Security assessments have, in the past, been about just that:security. Nowadays, we’re seeing privacy tacked on to these assessments or provided as separate assessments altogether, particularly with the focus on GDPR (the General Data Protection Regulation) in Europe and the UK, the California Consumer Privacy Act and Bill 64 in Quebec. Suddenly, privacy policies and procedures have come to the forefront instead of only products and features, as clients are obliged to verify that your practices match your policy.

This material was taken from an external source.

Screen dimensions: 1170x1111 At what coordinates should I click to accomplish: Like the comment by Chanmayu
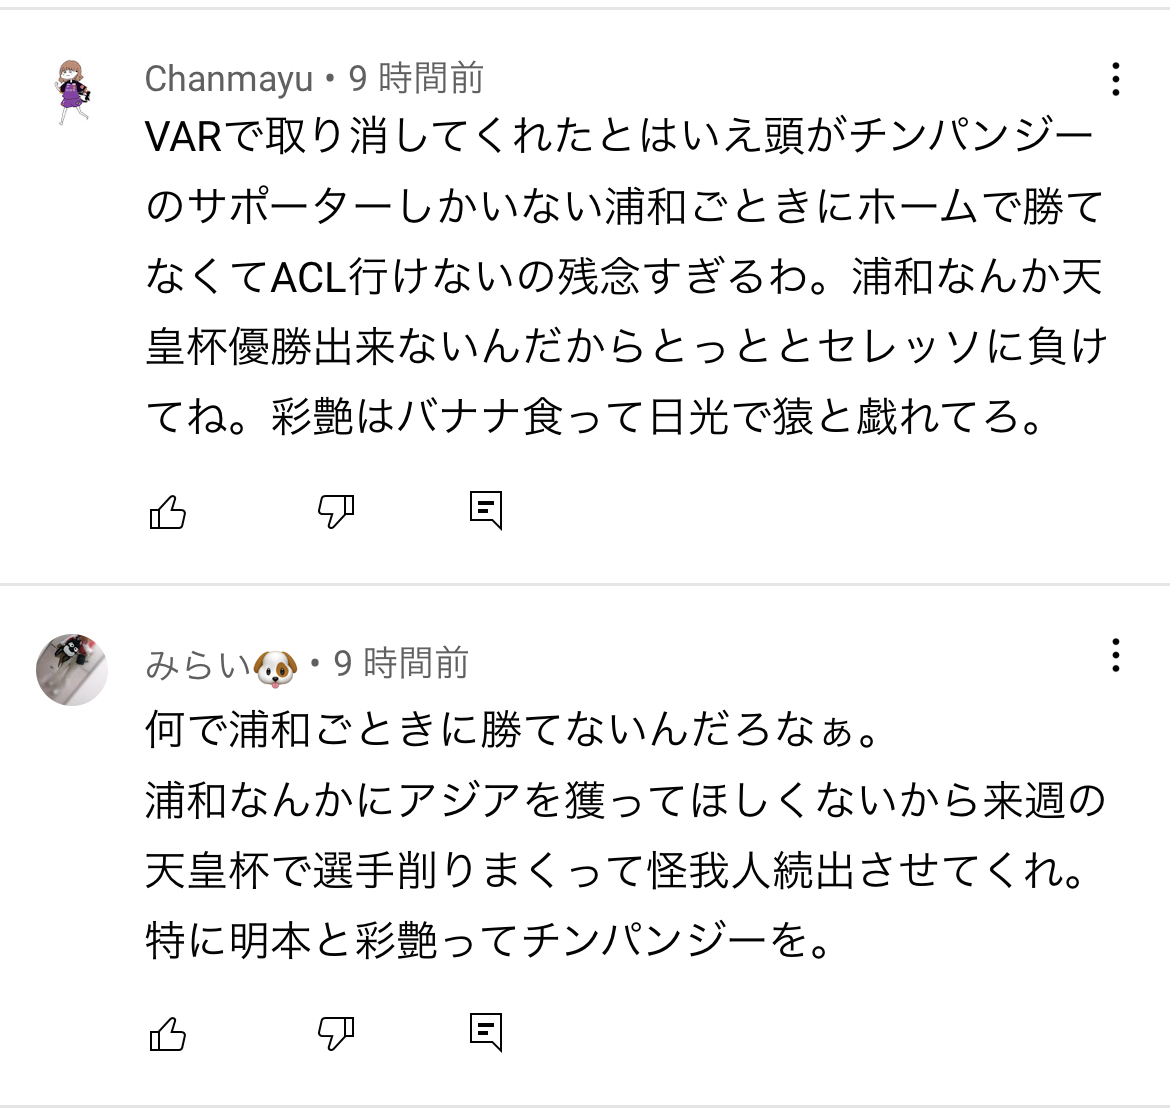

Since privacy debt is regularly underestimated, it can subtly rack up. Businesses incorrectly assume privacy is only policies, where in fact it relates to every facet of the business and denotes a new way of operating for many organizations. Even in organizations that are more aware of their obligations, the debt can increase wilfully, as privacy is seen as a grudge purchase, implementing loads of paperwork, policies and procedures for very little financial or business reward. It’s an insurance policy “in case” things go wrong, which couldn’t be further from the truth.Privacy programs are about building a business ethically and scalably, from top to bottom.

When Debt Affects the Bottom Line

The longer you leave your current procedures in place, the more they become embedded. If your policies are not taking into account your regulatory obligations for privacy, your teams will not be incorporating privacy principles into their day-to-day operations. This results in teams embedding insufficient (or even bad) procedures that are increasingly challenging to shake. When you expand into a new market, work with a larger client or enter a regulated industry, the turnaround becomes that much more difficult and sluggish.

In reality, the larger your organization gets, the more awareness is required for privacy. The more complex your product gets, the greater your responsibility in terms of privacy impact assessments. The more information you collect, the harder it is to track and respond to individuals’ legal (and often constitutional) rights. Simply put, dealing with privacy reactively today, puts you on the back foot for expanding tomorrow.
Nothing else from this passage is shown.